Méndez pensaba lo mismo, pero se calló, porque de lo contrario el jefe de homicidios le hubiera echado de allí por inconstitucional. Méndez casi siempre estaba de acuerdo con las mujeres de la calle.
Llegó un fotógrafo de la policía, el cual casi tropezó con el primer cadáver, que estaba cruzado en la entrada del piso. El fotógrafo dijo:
—Hostia.
Pero lo dijo como una oración.
El jefe de homicidios fue hasta el fondo del piso y luego regresó. Pudo ver que había un comedor muy pequeñito, que daba a una galería pequeñita y a un cielo pequeñito. Un cuarto de baño limpio, pero que parecía un rincón aprovechado donde apenas cabían una ducha y un culo. Un dormitorio de hombre, a juzgar por la ropa del armario, y un dormitorio de mujer joven, a juzgar también por las prendas de ropa. El hombre no estaba, pero la mujer joven sí. Tenía que ser una de las muertas.

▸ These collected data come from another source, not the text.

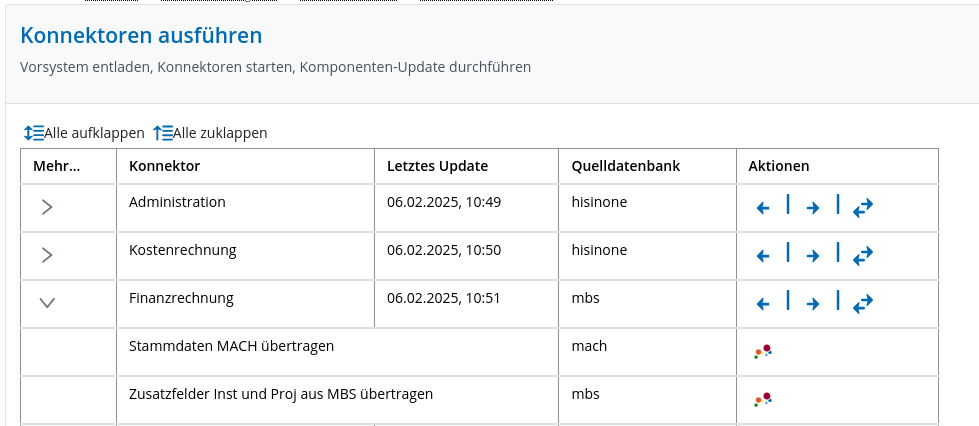Click left arrow icon in Finanzrechnung row

(x=762, y=304)
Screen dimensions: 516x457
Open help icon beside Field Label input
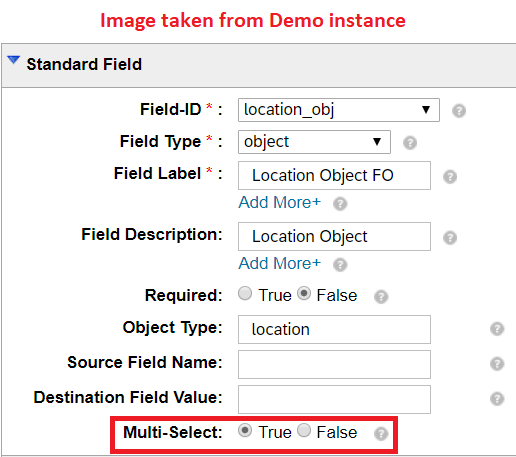450,177
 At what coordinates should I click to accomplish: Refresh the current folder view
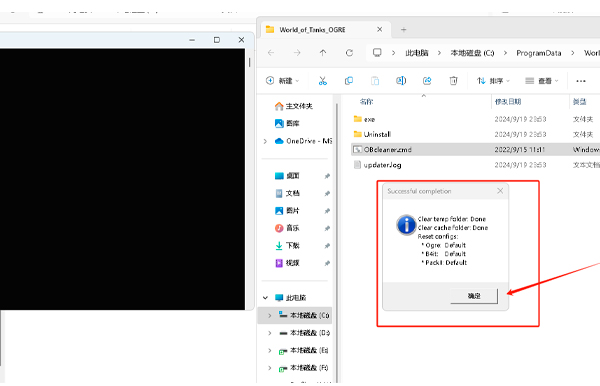pos(349,53)
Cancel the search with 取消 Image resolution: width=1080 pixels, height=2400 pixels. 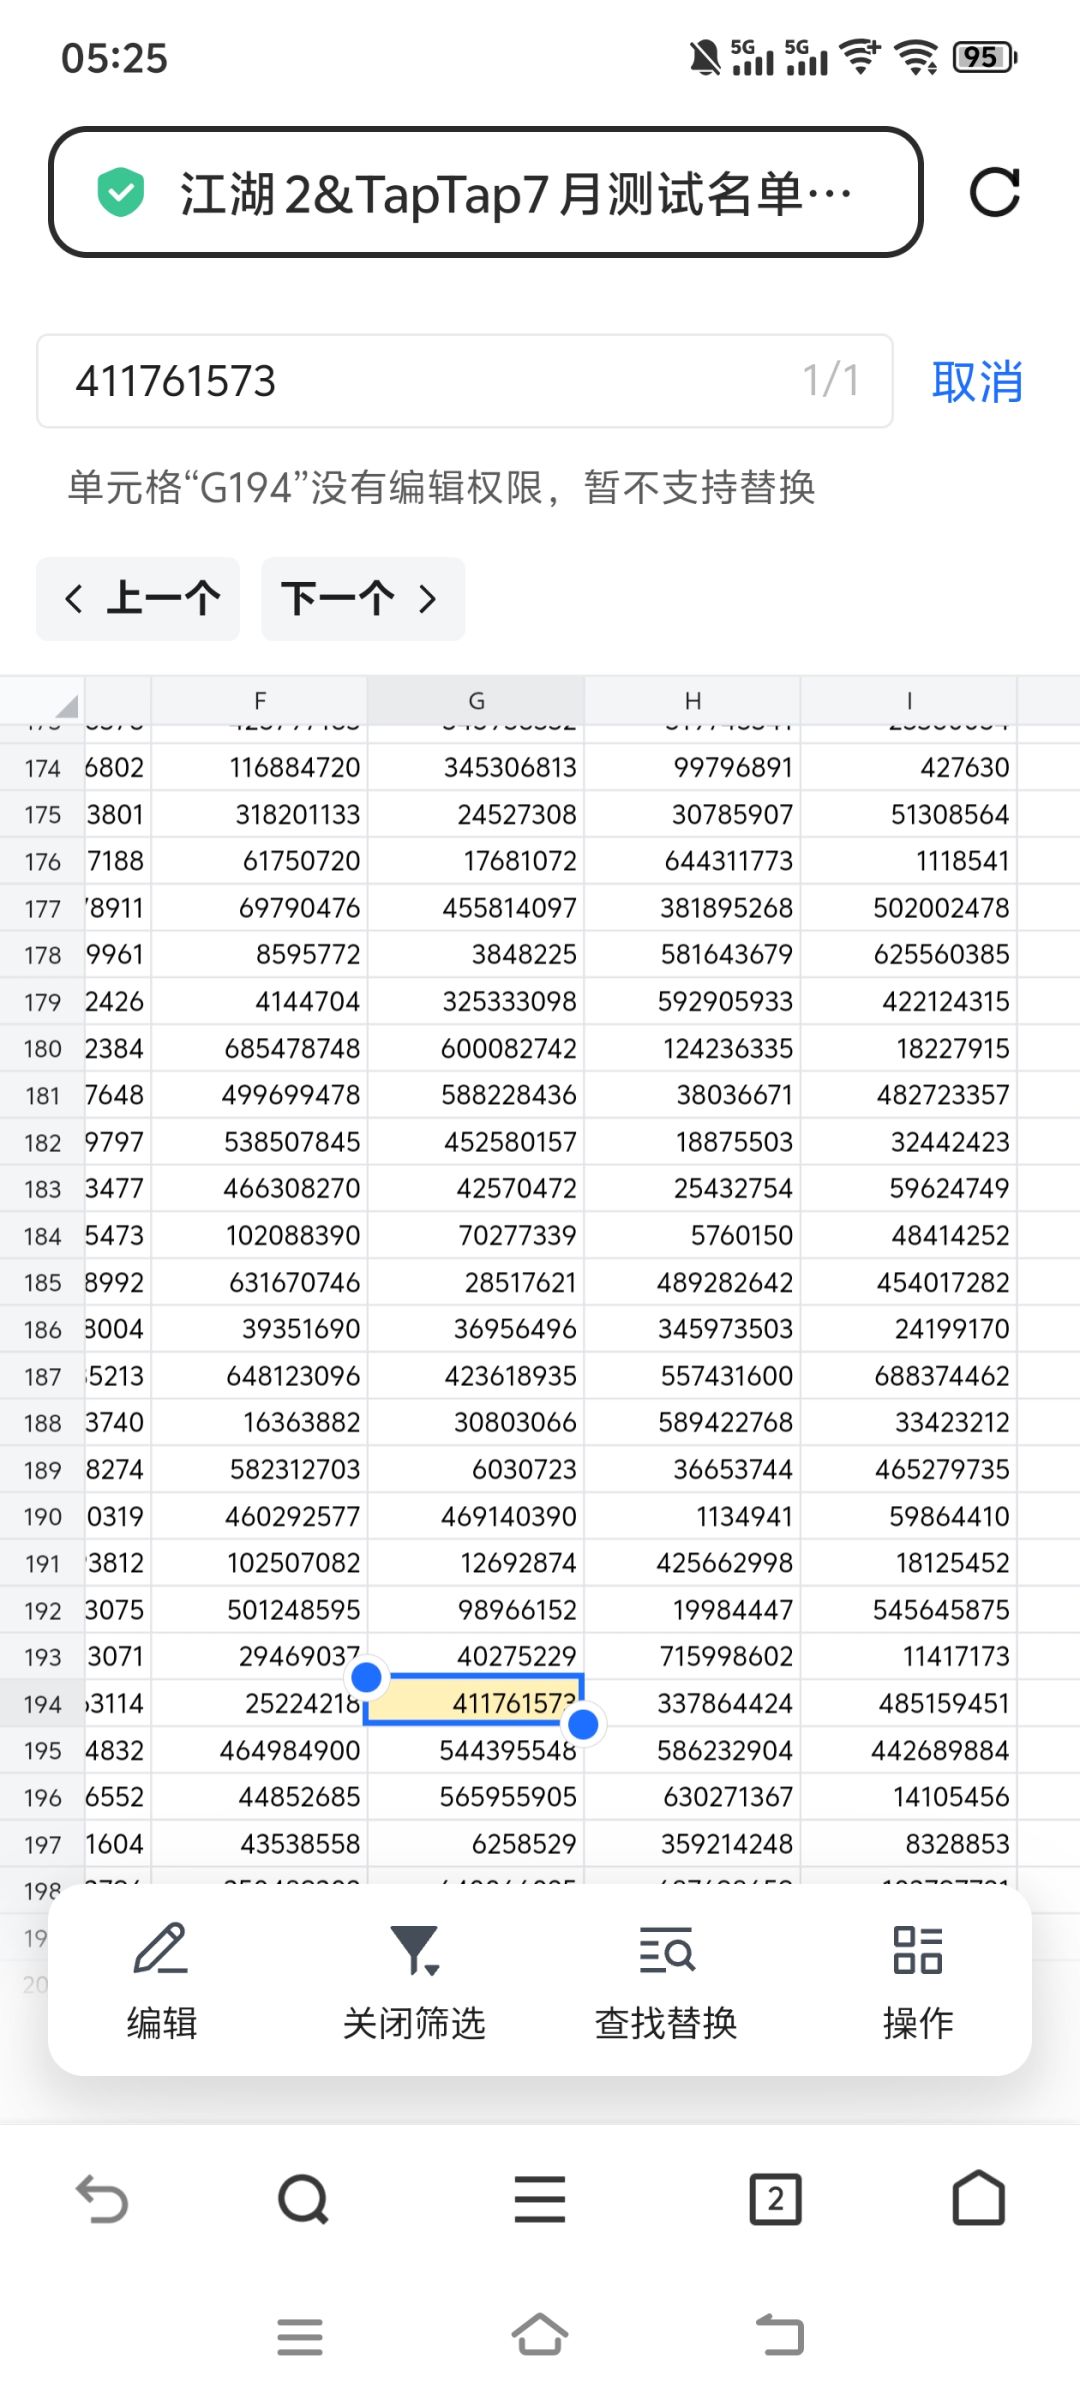[977, 381]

Todo el piso olía a limpio, a cuidado y a vida definitiva (a ilusión de padres que miran a una niña en su cuna), pese a que algunas paredes ya tenían grietas.
Masculló:
—La madre que los parió.
Pero también lo dijo como si rezase.
Méndez se inclinó sobre la primera muerta, la que casi estaba cruzada en la puerta.
—No es del barrio —dijo—. No la había visto nunca por aquí.
—Usted no ha visto una mujer joven desde los Juegos Olímpicos del 92, Méndez —dijo el jefe de homicidios—, desde que se rompió dos costillas aquella atleta ucraniana que no pudo saltar porque tenía demasiado culo. No sé en qué se funda para decir que esta chica no era del barrio. Ahora al barrio llegan chicas hasta de Bangladesh, pero la lástima es que no tienen buen culo. Por eso no se fija.
Fue una frase desafortunada. El fotógrafo estaba rezando de verdad y no era momento para hablar de culos.
—Fíjese en las etiquetas de su ropa —dijo Méndez—. Es ropa rusa.
El policía dio una vuelta, esquivando los charcos de sangre, y examinó a la otra muerta, la que estaba junto a la pared, como si hubiese tratado de huir y cuyos ojos muy abiertos parecían mirar al techo.
Hasta Méndez sintió que debía rezar.
—A esta la conocía —dijo—. Se llamaba Miriam, y era la última vecina de esta casa. Vivía con su padre, y los dos sabían que los iban a echar fuera de un momento a otro, pero algo los hacía aguantar hasta el fin. No sé, supongo que serían los recuerdos. Pienso que Miriam estaba sola en el piso cuando alguien llamó. Pienso que debía ser la otra chica, la que está junto a la puerta, la que lleva ropa rusa. Sigo pensando…
—Lo cual es muy raro en usted —dijo el jefe—. No piense tanto.
—… En fin, imagino, aunque ya no pienso, que a esa el asesino la perseguía desde la calle. Por supuesto, la puerta de abajo está cerrada, pero tal vez alguien debió dejarla abierta en un descuido. La chica entró porque debía estar aterrorizada por algo. Posiblemente alguien la perseguía, y ella imaginó que así perderían su pista. Subió por la escalera a oscuras y llamó a la única puerta que no vio tapiada. Pero el asesino la había seguido y llegó a tiempo. Le bastó con un tajo en la garganta.